Кажется, из него воспитатель молодежи вышел бы еще хуже, чем из Корнелия.
«Боже мой, – подумал Корнелий, – да хоть был день, чтобы мы тихо где-нибудь проехали, не встревая никуда?»
– Ну ежели так, – с сомнением сказал хозяин гостиницы, – с властями-то никакой беды не будет, только в ножки поклонятся, спасибо скажут. У нас стражи всего-то полдюжины стрелков, да господин капитан. За всем не углядят, а эти хуже нарыва, уж простит меня юная госпожа.
И это было хорошо. Потому что Раду как раз в этот момент, оборвав надоевший ему разговор, с ноги врезал Тибе под колено и нырнул вперед, уходя от ответного удара. Девицу он швырнул перед этим в сторону, вроде и ненароком сбив с ног одного из троих разбойников.
Раду был быстр и гибок, он по большей части уходил от всех ударов – и немудрено, думал Корнелий, противники били жестко. Попади хоть парочка ударов в цель, и Раду мгновенно бы потерял преимущество в скорости и верткости.

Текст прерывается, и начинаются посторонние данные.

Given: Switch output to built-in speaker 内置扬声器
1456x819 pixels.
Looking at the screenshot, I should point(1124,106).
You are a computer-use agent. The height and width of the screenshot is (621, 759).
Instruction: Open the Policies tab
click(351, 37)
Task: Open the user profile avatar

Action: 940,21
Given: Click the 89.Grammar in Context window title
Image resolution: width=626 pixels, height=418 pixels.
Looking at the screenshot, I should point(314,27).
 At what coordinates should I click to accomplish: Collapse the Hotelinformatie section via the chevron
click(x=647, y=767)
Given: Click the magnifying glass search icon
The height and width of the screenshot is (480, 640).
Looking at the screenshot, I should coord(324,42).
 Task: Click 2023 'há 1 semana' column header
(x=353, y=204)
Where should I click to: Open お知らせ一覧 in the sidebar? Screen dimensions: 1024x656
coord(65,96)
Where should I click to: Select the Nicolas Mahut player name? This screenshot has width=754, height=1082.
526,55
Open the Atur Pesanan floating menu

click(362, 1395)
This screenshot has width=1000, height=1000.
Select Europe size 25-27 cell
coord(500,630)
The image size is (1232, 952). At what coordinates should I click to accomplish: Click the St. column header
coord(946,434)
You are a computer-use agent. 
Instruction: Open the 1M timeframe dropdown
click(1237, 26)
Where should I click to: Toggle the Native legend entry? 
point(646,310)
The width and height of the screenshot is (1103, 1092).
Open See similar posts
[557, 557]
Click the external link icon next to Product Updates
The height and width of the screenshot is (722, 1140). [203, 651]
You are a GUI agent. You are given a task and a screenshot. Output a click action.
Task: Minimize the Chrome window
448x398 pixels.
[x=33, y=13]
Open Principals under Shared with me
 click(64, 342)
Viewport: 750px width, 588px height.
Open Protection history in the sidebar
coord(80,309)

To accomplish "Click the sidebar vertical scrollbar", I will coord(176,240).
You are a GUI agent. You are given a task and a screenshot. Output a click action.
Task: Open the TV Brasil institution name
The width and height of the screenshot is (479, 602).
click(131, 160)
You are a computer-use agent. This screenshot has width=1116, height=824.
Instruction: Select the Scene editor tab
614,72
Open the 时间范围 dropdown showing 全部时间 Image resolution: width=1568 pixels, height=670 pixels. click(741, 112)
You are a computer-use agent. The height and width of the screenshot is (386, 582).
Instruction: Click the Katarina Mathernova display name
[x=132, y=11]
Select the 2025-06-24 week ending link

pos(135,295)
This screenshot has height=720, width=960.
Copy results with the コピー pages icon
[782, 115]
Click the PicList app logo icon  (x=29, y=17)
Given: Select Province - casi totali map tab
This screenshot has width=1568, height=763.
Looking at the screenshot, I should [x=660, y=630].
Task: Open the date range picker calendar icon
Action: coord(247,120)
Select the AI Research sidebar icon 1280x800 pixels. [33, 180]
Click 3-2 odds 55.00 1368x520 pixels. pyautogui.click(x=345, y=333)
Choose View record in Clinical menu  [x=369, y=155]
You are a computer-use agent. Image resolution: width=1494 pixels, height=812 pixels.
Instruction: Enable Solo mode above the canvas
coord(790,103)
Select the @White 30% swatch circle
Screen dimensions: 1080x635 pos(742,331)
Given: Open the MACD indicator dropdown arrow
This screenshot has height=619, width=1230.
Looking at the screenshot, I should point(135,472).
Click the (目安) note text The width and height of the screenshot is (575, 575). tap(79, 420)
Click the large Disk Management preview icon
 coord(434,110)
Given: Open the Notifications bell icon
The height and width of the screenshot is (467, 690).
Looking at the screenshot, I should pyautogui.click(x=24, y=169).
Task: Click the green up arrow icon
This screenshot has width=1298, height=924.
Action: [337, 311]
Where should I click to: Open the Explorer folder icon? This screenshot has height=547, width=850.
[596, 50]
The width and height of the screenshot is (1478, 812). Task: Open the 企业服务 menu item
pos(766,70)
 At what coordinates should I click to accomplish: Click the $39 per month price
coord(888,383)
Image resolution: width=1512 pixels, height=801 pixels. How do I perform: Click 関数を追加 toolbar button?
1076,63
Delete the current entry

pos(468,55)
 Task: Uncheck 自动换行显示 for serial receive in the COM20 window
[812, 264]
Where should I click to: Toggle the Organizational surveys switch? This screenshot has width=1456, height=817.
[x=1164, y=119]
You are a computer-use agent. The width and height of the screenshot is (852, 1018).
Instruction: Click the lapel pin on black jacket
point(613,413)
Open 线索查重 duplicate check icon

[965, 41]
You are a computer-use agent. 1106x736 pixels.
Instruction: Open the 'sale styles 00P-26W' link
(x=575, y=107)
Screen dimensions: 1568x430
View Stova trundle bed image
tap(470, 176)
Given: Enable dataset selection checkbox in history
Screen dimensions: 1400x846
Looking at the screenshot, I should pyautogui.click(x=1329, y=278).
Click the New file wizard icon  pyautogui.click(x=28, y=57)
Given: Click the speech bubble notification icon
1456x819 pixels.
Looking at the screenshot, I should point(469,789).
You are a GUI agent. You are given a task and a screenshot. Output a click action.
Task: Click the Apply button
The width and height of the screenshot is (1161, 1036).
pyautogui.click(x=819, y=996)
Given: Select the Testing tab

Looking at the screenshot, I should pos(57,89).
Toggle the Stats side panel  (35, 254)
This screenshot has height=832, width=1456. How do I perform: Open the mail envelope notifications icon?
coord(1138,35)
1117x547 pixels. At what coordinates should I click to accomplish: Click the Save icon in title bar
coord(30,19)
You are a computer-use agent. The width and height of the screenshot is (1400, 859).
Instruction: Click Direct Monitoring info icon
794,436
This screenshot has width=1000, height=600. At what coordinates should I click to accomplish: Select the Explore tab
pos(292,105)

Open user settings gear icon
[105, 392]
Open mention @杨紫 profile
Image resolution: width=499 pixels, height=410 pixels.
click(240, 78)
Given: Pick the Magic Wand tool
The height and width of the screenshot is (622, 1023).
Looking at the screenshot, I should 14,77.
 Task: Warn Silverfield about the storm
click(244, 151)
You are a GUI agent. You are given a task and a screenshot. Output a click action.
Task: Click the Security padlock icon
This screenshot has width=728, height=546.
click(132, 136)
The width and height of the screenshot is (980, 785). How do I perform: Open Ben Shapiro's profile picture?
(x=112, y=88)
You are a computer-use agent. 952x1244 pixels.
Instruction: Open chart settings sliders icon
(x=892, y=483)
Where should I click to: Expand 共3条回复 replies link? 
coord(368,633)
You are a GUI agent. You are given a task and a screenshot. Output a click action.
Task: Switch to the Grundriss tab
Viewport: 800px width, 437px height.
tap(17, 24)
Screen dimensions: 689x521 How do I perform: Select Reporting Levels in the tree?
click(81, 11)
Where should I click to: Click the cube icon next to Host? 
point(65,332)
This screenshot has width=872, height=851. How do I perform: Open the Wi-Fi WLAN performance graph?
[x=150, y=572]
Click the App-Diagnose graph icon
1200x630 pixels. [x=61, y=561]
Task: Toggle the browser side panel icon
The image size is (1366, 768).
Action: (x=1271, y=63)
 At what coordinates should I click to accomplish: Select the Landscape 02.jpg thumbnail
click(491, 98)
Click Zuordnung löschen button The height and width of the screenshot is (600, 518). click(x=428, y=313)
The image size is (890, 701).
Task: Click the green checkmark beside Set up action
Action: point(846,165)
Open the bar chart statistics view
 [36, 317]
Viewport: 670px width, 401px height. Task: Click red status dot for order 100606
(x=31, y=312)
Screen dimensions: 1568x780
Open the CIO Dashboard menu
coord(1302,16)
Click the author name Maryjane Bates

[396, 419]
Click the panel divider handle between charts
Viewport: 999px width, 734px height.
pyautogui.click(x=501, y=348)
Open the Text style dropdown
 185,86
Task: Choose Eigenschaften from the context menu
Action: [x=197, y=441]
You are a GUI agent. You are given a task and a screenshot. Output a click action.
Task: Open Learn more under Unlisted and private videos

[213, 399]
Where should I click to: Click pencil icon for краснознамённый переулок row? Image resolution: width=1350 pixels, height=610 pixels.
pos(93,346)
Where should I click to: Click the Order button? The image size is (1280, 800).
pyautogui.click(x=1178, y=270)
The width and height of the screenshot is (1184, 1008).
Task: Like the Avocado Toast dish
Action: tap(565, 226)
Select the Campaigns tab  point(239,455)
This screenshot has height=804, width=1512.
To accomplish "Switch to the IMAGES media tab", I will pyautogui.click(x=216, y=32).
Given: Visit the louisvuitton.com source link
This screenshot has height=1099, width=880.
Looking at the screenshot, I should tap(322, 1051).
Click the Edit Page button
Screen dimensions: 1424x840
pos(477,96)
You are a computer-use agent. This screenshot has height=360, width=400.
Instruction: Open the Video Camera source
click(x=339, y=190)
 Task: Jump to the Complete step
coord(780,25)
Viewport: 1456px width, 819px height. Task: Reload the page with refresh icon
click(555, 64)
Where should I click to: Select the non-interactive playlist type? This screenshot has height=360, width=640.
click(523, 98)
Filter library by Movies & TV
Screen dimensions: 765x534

Девчонка, дура, вместо того, чтобы бежать куда глаза глядят, рванула обратно к Раду, прячась за его спиной и хватая за рукава. Вот поистине, помощь хуже вредительства, Раду едва только успел оттолкнуть ее и отмахнуться от ревущего как раненый олень компаньона Тибы. Кровь из разбитой брови заливала разбойнику глаза, и бил он почти наугад, толкнув пару раз и самого Тибу.
Почти одновременно Раду и Тиба свалили незадачливого «оленя» – Тиба от досады, а Раду расчетом, и следом они сцепились друг с другом.
Тию ахнула, подалась вперед, сжимая перед грудью тонкие руки.
– Раду! – воскликнула она. – Только не убивай его! Будь милосерден!
Корнелий покосился на нее.
– Неожиданно, – прокомментировал Корнелий. – Думал, вы за него переживаете.
Тию взглянула на него: темные глаза – тихие озера, и что там в глубине под гладью?
– Воздействие на противника и создание нужного образа, – едва слышно сказала она, – часть победы.
Тем временем Раду начали подбадривать и недавно возмущенные слуги, и мимо проходящие зеваки, да и хозяева гостиницы не отставали. Девчонка наконец отошла подальше, и Тию подозвала ее к себе, чтобы та больше не мешалась под ногами.
Драка разрешилась неожиданно и быстро. Раду вконец озлился, а тут Тиба за ножом полез… едва только сверкнуло на солнце его лезвие, Тию коротко вскрикнула, как-то по-особому позвав: «Раду!», и тот змеей извернулся, уворачиваясь.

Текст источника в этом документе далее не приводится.